CHALLENGE
Please answer these questions using the Opportunity rover text below.
(a) What is the diameter of the crater named after the Mars Odyssey orbiter?
(b) What is the name of the first rock the rover examined in detail?
(c) How far was the rover required to go by NASA?

EXCERPT PROVIDED
--- Begin ---

Looking ahead Looking ahead
Bright veins cutting across outcrop in a section of Endeavour Crater's rim called Botany Bay are visible in the foreground and middle distance of this view assembled from images that Opportunity took with her navigation camera during the rover's Sol 2681 (Aug. 9, 2011. This was the same sol the rover crossed the geologc boundary from the Meridiani plains onto the rocky terrain of Endeavour's rim. The veins may have formed as minerals dissolved in ground water came out of solution and were deposited. A crater named after the Mars Odyssey orbiter, which is about 20 meters (66 feet) in diameter, is visible at upper right. It is on a low ridge called Cape York that forms part of the western rim of Endeavour Crater, which is about 14 miles (22 kilometers) in diameter. Rocks ejected by the impact that dug Odyssey are scattered on the ground to the right of Odyssey. One of these rocks, Tisdale 2, became the first rock that the rover has examined in detail. The scale bar is 20 meters (66 feet).Credit: NASA / JPL-Caltech

These are scientists and engineers we’re talking about however, and for some members of the MER team the long drives took their romantic toll and Opportunity’s arrival was a bit anti-climatic. Whatever one’s emotions, the achievement stands as undeniable.

“When you take a moment to think back to three years ago, it's – wow – we really did cover a lot of terrain,” Callas said. “We more than doubled the odometry on the rover, from 12 kilometers to 33.5 kilometers. We put 21.5 kilometers on between Victoria and Endeavour. Again, that's for this old rover. We were only required to go 600 meters by NASA,” he reminded. “We [raised] the NASA requirement by a factor of 50.”

The next chapter in the surface exploration of Mars begins now, and engineers and scientists alike are looking ever onward. “It really is a whole new mission,” Arvidson underscored.

For the engineers and rover drivers, it’s the opportunity to explore new, different terrain, undertake new challenges and see what else Opportunity may be able to do. For the scientists, it’s the opportunity to unravel more Martian mysteries, dig deeper in Mars past, and with a little of that MER luck the chance bring home the most significant scientific find on the whole mission -- clay minerals that may hold more evidentiary clues to an ancient, habitable environment in the early, wet Noachian Period of Mars.

The pace in the MER offices and the energy during the mission Science Operations Working Group (SOWG) meetings has picked up and the discussions have intensified. “We have scientists who have not been very active suddenly showing up and contacting us because their password had expired, and the number of people calling in to the meetings is now hitting saturation,” said Callas.

--- End ---

PROVIDED DATA
--- Begin ---

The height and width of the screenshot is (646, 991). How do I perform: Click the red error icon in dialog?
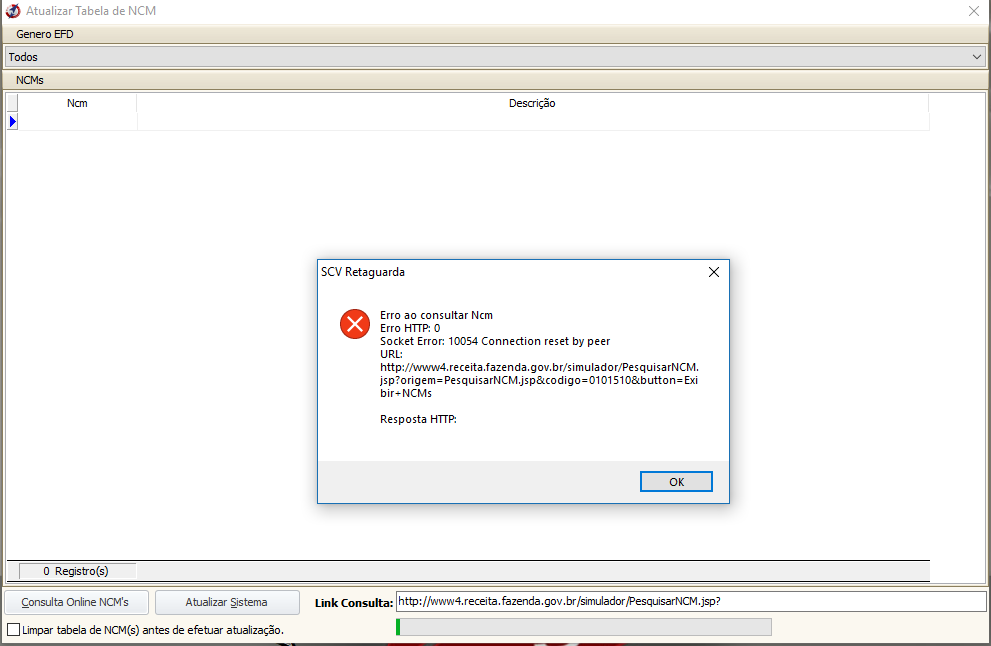(355, 324)
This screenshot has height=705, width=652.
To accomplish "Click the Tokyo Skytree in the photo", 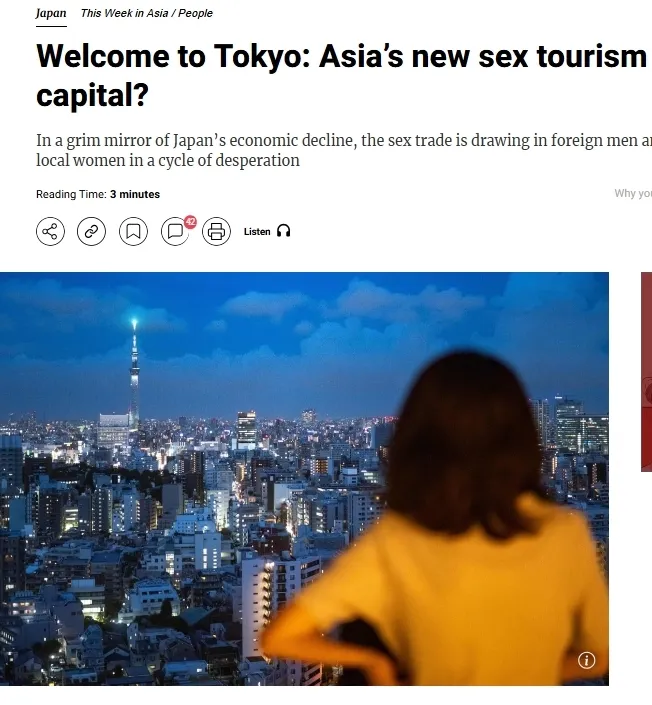I will [134, 373].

--- End ---

EXPECTED ANSWER
(a) About 20 meters (66 feet).
(b) Tisdale 2.
(c) 600 meters.